Could you extend the press release on pension readiness and population aging, picking up right after its last bullet point?

#### [PASSAGE PROVIDED]
- - -

International pension readiness report finds most major industrial countries unprepared for coming crisis
Standards of Living in Mature Economies Jeopardized by Impact of Aging
DAVOS, Switzerland, Jan. 26 /CNW/ - The combined effects of slower  labour-force growth and population aging could undermine the pension systems and broader economic prospects of many developed countries, according to a major new study by the World Economic Forum in partnership with Watson Wyatt Worldwide.
    The study, released at the World Economic Forum's Annual Meeting in Davos last week, raises profound questions around labour participation and productivity, the cross-border flow of capital, the globalization of labour markets, the financial viability of social insurance programs, and how economic output is shared between working-age and retiree populations.
The report highlights demographic trends sweeping the globe and their economic consequences. For example:

  • The EU will experience a significant decline in its working-age population. Taken together, even the less-developed countries being considered for EU addition face shrinking labour forces. 
  • Germany and Mexico today have working-age populations of about  50 million. By 2030, Mexico will have twice as many working-age people as Germany. 
  • Italy's retirees will outnumber its active workers by 2030.

- - -

#### [GIVEN RECORDS]
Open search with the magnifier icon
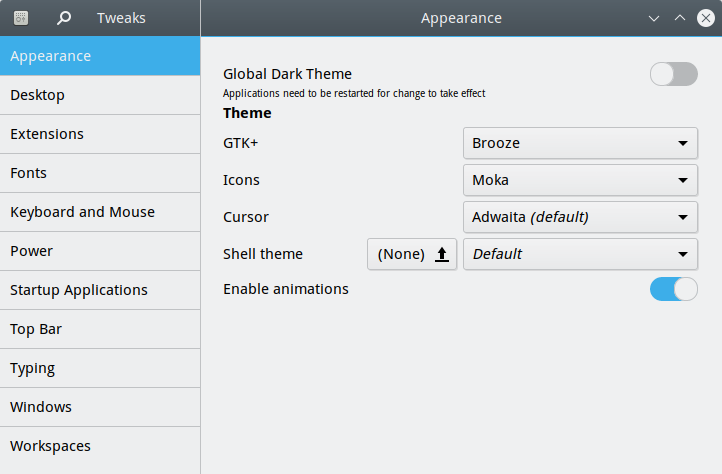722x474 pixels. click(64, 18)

- - -

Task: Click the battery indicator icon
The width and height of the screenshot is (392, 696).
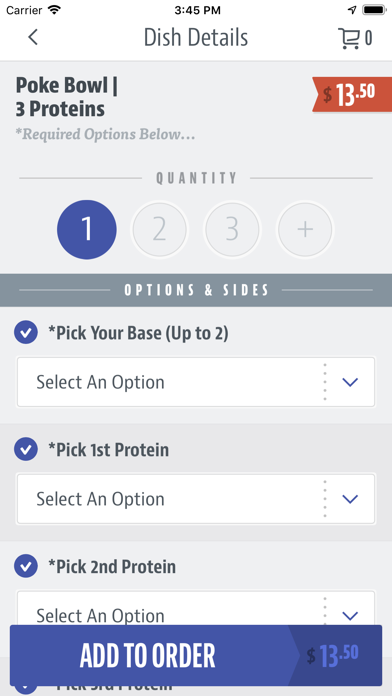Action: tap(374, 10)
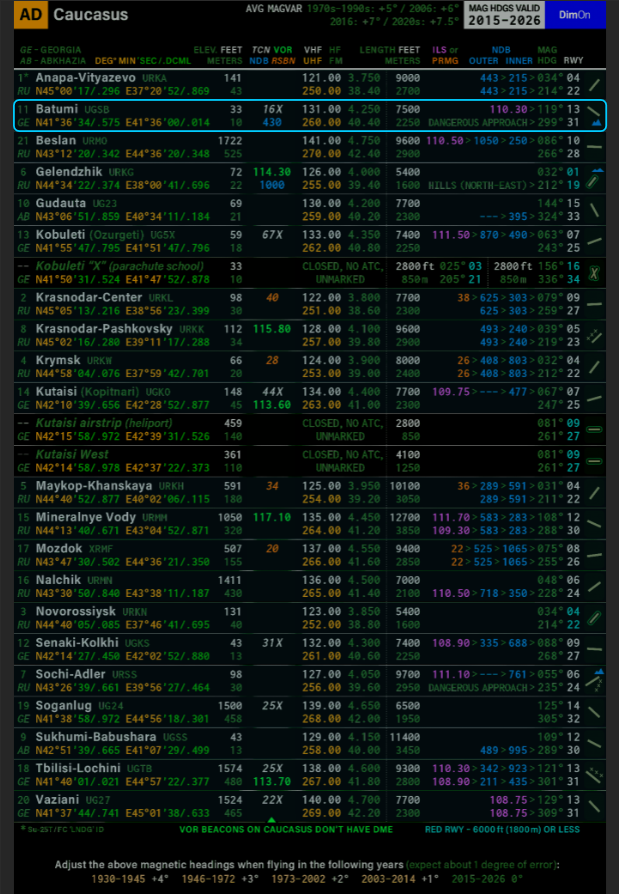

- - -

#### [THE ANSWER]
  • Over the long-term, Japan would have to increase immigration 11 times over existing rates to make-up for its low fertility rates.
  • Assuming current demographic and economic trends hold, the EU's share  of total global output will shrink from 18% today to 10% in 2050.  Japan's share would decline from 8% to 4%.  
  • The 335 million workers that India is expected to add in the next 30 years approaches the total working-age populations of the entire EU and the United States combined in 2000. 
  • Other developing Asian countries, including China, as well as Central and South America, Africa, and the Middle Eastern countries will all have surplus labour over the coming decades.

    "Economic output is determined by labour force growth and productivity rates," said Richard Samans of the World Economic Forum. "In countries with significant projected labour shortages, the supply of goods and services may not meet demand and standards of living. However, things do not necessarily have to unfold this way."
    Among the remedies governments and business have at their disposal are increased immigration, capital deepening, technology investment and enticing additional workers into the labour force. They also need to develop ways to tap surplus labour pools in developing countries through greater economic integration than ever before.
    "While no single solution provides a magic bullet, it's clear that the flow of capital and labour across borders can be improved," said John Haley, president and CEO of Watson Wyatt. "If the world's developed countries cannot find adequate labour within their own borders, they can export capital to other parts of the world where there are ample and growing supplies of workers. It will help raise standards of living in the developing world. It
will provide sources of income and goods in the developed economies where worker shortages will strain the economic capacity to meet consumer needs. In the end, we all will benefit."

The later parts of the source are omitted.